**** Records for the exercise ****

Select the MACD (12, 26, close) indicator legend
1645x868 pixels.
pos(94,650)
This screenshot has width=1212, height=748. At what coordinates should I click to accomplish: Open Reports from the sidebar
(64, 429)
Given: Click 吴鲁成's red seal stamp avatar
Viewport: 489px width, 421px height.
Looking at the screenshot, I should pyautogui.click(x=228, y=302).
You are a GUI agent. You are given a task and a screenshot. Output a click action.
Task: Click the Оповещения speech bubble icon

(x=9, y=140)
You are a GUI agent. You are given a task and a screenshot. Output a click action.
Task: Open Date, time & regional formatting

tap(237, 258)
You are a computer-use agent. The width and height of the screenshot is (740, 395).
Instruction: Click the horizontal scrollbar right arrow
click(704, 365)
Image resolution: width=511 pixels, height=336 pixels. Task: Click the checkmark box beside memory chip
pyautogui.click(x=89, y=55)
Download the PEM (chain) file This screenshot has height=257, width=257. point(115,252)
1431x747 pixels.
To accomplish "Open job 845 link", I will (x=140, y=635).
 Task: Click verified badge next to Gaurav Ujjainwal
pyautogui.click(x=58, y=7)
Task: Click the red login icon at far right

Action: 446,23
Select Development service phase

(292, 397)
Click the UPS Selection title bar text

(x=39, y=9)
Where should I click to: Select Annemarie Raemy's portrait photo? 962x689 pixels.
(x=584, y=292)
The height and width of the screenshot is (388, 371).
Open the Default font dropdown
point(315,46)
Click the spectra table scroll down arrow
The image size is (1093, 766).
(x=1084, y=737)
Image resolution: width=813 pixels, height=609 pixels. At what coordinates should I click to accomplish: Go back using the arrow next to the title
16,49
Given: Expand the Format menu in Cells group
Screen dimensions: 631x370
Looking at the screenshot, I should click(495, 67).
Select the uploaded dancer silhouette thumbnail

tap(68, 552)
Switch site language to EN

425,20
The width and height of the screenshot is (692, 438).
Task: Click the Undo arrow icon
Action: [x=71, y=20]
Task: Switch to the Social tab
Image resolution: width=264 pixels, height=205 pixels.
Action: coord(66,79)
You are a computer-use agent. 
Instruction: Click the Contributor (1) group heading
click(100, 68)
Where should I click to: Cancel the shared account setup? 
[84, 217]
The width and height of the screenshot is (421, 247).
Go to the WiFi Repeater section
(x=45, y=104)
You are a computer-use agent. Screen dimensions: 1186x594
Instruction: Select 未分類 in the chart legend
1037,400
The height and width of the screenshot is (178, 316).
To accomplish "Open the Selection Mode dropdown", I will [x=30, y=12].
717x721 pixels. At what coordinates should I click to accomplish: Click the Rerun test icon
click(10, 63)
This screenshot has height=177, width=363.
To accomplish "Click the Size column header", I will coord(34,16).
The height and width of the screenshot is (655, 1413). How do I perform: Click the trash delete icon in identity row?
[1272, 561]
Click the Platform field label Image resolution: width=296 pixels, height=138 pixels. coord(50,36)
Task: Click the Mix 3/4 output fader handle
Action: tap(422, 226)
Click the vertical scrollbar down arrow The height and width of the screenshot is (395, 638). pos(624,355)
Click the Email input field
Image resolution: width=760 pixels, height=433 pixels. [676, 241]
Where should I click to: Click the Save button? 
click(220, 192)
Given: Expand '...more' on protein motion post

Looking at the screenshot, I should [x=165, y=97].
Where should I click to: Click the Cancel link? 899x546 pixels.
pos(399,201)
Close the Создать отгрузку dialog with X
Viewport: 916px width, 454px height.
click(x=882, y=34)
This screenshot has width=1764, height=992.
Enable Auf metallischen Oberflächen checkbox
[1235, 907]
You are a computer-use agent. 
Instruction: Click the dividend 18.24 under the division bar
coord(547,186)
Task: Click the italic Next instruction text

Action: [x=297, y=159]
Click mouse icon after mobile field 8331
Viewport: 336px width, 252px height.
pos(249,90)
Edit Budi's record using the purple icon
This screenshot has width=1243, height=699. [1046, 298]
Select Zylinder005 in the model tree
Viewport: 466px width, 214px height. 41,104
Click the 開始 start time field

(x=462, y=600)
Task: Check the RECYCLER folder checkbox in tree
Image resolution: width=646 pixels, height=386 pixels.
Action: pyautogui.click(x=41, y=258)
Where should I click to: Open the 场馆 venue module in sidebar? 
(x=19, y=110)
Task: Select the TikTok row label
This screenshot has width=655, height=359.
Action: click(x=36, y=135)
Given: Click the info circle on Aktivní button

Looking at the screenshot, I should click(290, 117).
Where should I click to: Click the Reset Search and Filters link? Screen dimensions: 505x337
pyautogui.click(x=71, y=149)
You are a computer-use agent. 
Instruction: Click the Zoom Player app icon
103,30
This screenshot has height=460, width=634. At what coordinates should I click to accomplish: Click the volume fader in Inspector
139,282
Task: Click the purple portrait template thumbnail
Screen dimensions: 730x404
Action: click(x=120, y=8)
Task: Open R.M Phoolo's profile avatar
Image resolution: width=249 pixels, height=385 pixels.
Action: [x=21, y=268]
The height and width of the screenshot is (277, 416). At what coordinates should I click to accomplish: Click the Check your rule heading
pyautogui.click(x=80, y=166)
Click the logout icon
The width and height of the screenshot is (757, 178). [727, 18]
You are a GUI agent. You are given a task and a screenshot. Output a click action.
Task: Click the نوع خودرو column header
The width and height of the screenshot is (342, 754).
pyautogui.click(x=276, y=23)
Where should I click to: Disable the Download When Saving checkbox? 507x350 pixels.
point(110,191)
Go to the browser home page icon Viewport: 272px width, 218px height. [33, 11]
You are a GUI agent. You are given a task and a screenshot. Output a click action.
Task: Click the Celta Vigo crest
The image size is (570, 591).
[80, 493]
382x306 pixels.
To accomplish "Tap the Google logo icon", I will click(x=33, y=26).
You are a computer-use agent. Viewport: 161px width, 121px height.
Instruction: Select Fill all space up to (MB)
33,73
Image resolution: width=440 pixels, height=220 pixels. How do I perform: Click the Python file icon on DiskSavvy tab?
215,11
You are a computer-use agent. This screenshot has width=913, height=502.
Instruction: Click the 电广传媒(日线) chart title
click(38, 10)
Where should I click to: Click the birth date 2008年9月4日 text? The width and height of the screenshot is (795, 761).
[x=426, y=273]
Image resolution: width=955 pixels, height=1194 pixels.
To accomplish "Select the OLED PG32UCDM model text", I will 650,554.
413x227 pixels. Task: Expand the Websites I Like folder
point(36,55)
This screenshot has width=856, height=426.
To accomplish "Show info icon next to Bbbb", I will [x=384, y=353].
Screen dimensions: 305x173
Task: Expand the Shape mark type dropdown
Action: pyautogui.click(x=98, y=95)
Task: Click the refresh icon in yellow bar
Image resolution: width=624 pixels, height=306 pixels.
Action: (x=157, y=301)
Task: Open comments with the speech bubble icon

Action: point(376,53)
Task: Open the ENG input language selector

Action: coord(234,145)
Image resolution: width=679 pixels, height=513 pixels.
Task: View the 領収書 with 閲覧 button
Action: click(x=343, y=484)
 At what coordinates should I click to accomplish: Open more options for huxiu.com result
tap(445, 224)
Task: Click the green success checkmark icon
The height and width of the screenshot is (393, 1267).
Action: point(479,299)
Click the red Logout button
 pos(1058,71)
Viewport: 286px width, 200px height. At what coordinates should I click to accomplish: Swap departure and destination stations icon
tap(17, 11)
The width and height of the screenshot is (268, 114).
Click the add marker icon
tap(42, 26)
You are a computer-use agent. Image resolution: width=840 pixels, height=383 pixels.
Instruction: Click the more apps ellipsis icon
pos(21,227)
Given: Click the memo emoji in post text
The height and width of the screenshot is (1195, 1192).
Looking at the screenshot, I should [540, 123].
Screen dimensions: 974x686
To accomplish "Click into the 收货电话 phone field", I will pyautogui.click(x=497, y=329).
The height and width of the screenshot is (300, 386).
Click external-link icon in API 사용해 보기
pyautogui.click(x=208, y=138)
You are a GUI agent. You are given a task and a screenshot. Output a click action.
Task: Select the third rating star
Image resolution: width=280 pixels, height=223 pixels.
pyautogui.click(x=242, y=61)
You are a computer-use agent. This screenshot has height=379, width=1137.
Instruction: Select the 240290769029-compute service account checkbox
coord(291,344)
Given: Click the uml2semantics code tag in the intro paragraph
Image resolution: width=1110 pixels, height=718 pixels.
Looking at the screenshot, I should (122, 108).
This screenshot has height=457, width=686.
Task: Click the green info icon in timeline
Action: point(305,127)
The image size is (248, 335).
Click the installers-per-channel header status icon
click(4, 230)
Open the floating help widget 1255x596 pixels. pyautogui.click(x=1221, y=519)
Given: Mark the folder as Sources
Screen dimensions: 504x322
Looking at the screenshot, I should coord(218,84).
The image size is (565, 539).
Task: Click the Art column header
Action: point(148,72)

****

→ Work request
Every line from the line containing "Instruction: Click the dividend" through the line containing "Task: Check the" in the records above must be retyped exactly. Leave out the rest.

→ Output below
Instruction: Click the dividend 18.24 under the division bar
coord(547,186)
Task: Click the italic Next instruction text

Action: [x=297, y=159]
Click mouse icon after mobile field 8331
Viewport: 336px width, 252px height.
pos(249,90)
Edit Budi's record using the purple icon
This screenshot has width=1243, height=699. [1046, 298]
Select Zylinder005 in the model tree
Viewport: 466px width, 214px height. 41,104
Click the 開始 start time field

(x=462, y=600)
Task: Check the RECYCLER folder checkbox in tree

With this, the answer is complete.